Bakkafjörður () is a small fishing village in North-East Iceland, located in a fjord with the same name.

The village has 72 inhabitants and is part of the regional service center of Langanesbyggð district in Northeastern Region.

History
Hróðgeir hvíti Hrappsson occupied Sandvík north of Digranes and Viðfjörður. He lived near Skeggjastaðir and Sandvík, which is now called Bakkafjörður but Sandvíkurheiði (between Bakkafjörður and Vopnafjörður), still bears the ancient name. Hróðgeir was born around 850 and came from Norway with his brother, Alrek Hrappsson, father of Ljótolf goða Alreksson.
 The first farm at Sandvík was most likely Höfn. Built in the 1800s somewhere near modern day Bakkafjördur.
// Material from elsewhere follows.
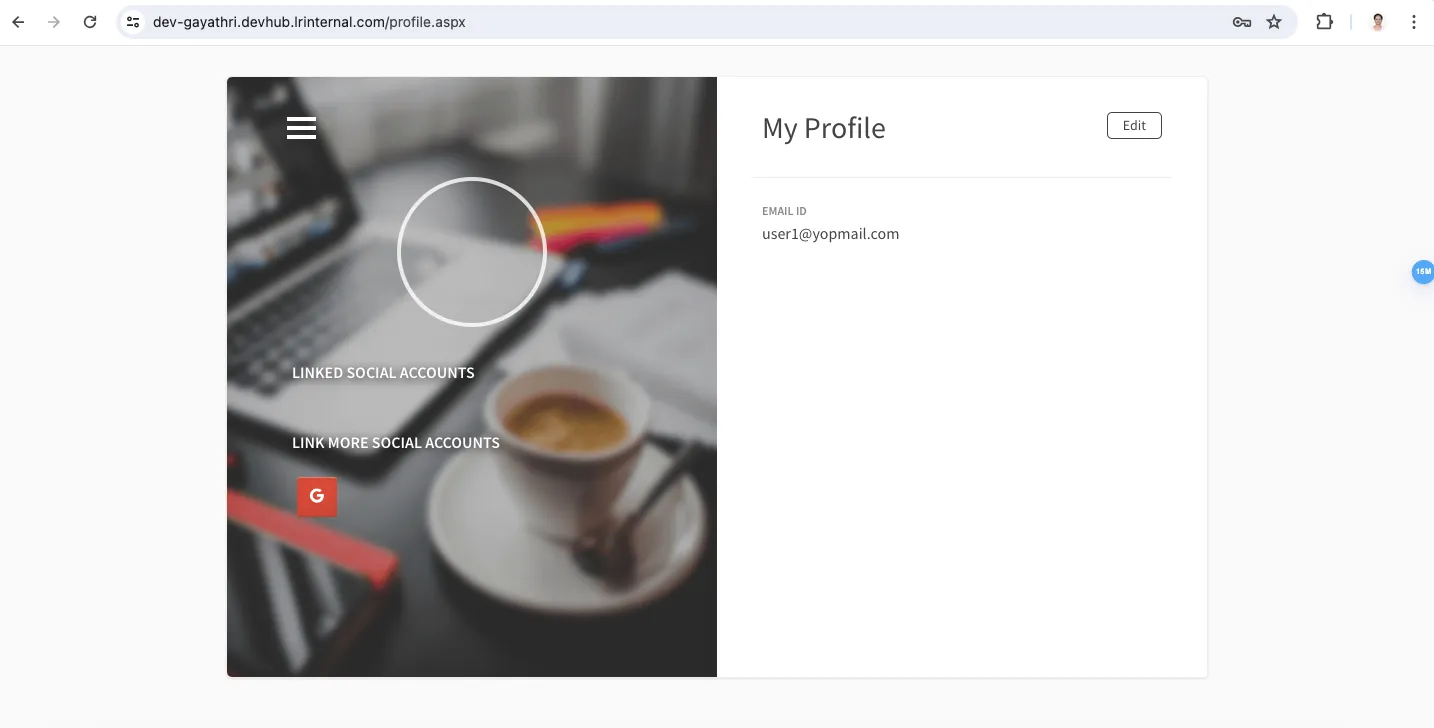Click the circular profile avatar placeholder
Screen dimensions: 1434x728
[471, 251]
Later on, more houses were built on Hafnartangi. Most of these original houses were demolished except for one. 
 Halldórsshús was built in 1900. It was owned by Halldór, who ran his shop until his death in 1920. His trading house is still stands on the tang and is often referred to as the merchant's house or Halldórshús.

In Höfn, the port facilities were poor, despite the name, but boats lay by clapping at Hafnartangi and the catch was pulled (or carried up) ashore, directly to the house. In the early 1900s, around the trade and fish receptions that had then begun to form so-called grass farms on a pole in Hafnar's land with a small stock, a few cows and sheep, but most of those who lived on them also engaged to some extent in fishing. The main grass farms include Steinholt, Lindarbrekku, Bjarg and Bergholt. Some of these farms are still standing in some form and even inhabited in some houses, though not with animals.

After Halldór Runólfsson's death, Jakob Gunnlaugsson's Store in Copenhagen established a branch in Bakkafjörður, as Halldór had had a main business dealings with that company. Gunnlaugsson's shop in Copenhagen, took over Halldór Runólfsson's real estate in Bakkafjörður. In January 1936, Hannes Magnússon (manager of Gunnlaugsson's store), was shot by in the store. They did not know the causes, though there were some demands, but Professor Gissurarson later died of his wounds. After that, Gunnlaugsson's store was closed.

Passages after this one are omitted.